The case of Dred Scott _v._ Emerson (15 Missouri R., 682, March term, 1852) will now be stated. This case involved the identical question before us, Emerson having, since the hearing, sold the plaintiff to Sandford, the defendant.

Two of the judges ruled the case, the Chief Justice dissenting. It cannot be improper to state the grounds of the opinion of the court, and of the dissent.

The court say: "Cases of this kind are not strangers in our court. Persons have been frequently here adjudged to be entitled to their freedom, on the ground that their masters held them in slavery in Territories or States in which that institution is prohibited. From the first case decided in our court, it might be inferred that this result was brought about by a presumed assent of the master, from the fact of having voluntarily taken his slave to a place where the relation of master and slave did not exist. But subsequent cases base the right to 'exact the forfeiture of emancipation,' as they term it, on the ground, it would seem, that it was the duty of the courts of this State to carry into effect the Constitution and laws of other States and Territories, regardless of the rights, the policy, or the institutions, of the people of this State."

And the court say that the States of the Union, in their municipal concerns, are regarded as foreign to each other; that the courts of one State do not take notice of the laws of other States, unless proved as facts, and that every State has the right to determine how far its comity to other States shall extend; and it is laid down, that when there is no act of manumission decreed to the free State, the courts of the slave States cannot be called to give effect to the law of the free State. Comity, it alleges, between States, depends upon the discretion of both, which may be varied by circumstances. And it is declared by the court, "that times are not as they were when the former decisions on this subject were made." Since then, not only individuals but States have been possessed with a dark and fell spirit in relation to slavery, whose gratification is sought in the pursuit of measures whose inevitable consequence must be the overthrow and destruction of our Government.

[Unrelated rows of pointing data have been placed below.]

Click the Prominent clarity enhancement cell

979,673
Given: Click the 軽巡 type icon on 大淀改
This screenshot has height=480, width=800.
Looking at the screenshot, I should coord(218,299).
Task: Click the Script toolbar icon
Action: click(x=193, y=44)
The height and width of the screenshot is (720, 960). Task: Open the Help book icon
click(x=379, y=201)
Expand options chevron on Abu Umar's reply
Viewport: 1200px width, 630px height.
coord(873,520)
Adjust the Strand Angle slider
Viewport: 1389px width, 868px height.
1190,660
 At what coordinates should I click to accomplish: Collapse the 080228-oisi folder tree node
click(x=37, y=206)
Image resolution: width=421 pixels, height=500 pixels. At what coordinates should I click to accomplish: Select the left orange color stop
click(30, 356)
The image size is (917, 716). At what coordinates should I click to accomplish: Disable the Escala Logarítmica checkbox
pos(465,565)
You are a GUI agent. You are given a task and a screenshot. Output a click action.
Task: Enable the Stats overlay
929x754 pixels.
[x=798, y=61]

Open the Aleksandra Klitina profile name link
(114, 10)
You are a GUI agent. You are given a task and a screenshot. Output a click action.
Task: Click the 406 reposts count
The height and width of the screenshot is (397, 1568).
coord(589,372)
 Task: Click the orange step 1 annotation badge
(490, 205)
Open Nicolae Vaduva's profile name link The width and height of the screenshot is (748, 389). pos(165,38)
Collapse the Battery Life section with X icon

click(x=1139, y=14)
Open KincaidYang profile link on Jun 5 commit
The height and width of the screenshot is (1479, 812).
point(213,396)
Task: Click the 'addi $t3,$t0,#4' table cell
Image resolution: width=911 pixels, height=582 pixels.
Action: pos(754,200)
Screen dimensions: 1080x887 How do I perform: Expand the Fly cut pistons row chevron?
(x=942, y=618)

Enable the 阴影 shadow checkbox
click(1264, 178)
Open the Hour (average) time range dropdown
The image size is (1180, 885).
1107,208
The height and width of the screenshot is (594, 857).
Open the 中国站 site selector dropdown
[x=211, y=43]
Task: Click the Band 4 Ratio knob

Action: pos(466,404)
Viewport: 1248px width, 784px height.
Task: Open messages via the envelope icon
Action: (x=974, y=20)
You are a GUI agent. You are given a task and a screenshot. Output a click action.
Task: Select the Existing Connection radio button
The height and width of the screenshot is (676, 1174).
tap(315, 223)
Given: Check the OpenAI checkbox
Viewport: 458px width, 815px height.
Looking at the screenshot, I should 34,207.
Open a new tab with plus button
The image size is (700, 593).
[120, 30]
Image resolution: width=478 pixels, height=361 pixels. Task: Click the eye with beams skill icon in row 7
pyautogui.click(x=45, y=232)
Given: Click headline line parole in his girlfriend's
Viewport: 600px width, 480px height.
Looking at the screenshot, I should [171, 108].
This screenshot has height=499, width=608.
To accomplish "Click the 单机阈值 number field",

Under such circumstances, it does not behoove the State of Missouri to show the least countenance to any measure which might gratify this spirit. She is willing to assume her full responsibility for the existence of slavery within her limits, nor does she seek to share or divide it with others.

Chief Justice Gamble dissented from the other two judges. He says:

"In every slaveholding State in the Union, the subject of emancipation is regulated by statute; and the forms are prescribed in which it shall be effected. Whenever the forms required by the laws of the State in which the master and slave are resident are complied with, the emancipation is complete, and the slave is free. If the right of the person thus emancipated is subsequently drawn in question in another State, it will be ascertained and determined by the law of the State in which the slave and his former master resided; and when it appears that such law has been complied with, the right to freedom will be fully sustained in the courts of all the slaveholding States, although the act of emancipation may not be in the form required by law in which the court sits.

"In all such cases, courts continually administer the law of the country where the right was acquired; and when that law becomes known to the court, it is just as much a matter of course to decide the rights of the parties according to its requirements, as it is to settle the title of real estate situated in our State by its own laws."

This appears to me a most satisfactory answer to the argument of the court. Chief Justice continues:

"The perfect equality of the different States lies at the foundation of the Union. As the institution of slavery in the States is one over which the Constitution of the United States gives no power to the General Government, it is left to be adopted or rejected by the several States, as they think best; nor can any one State, or number of States, claim the right to interfere with any other State upon the question of admitting or excluding this institution.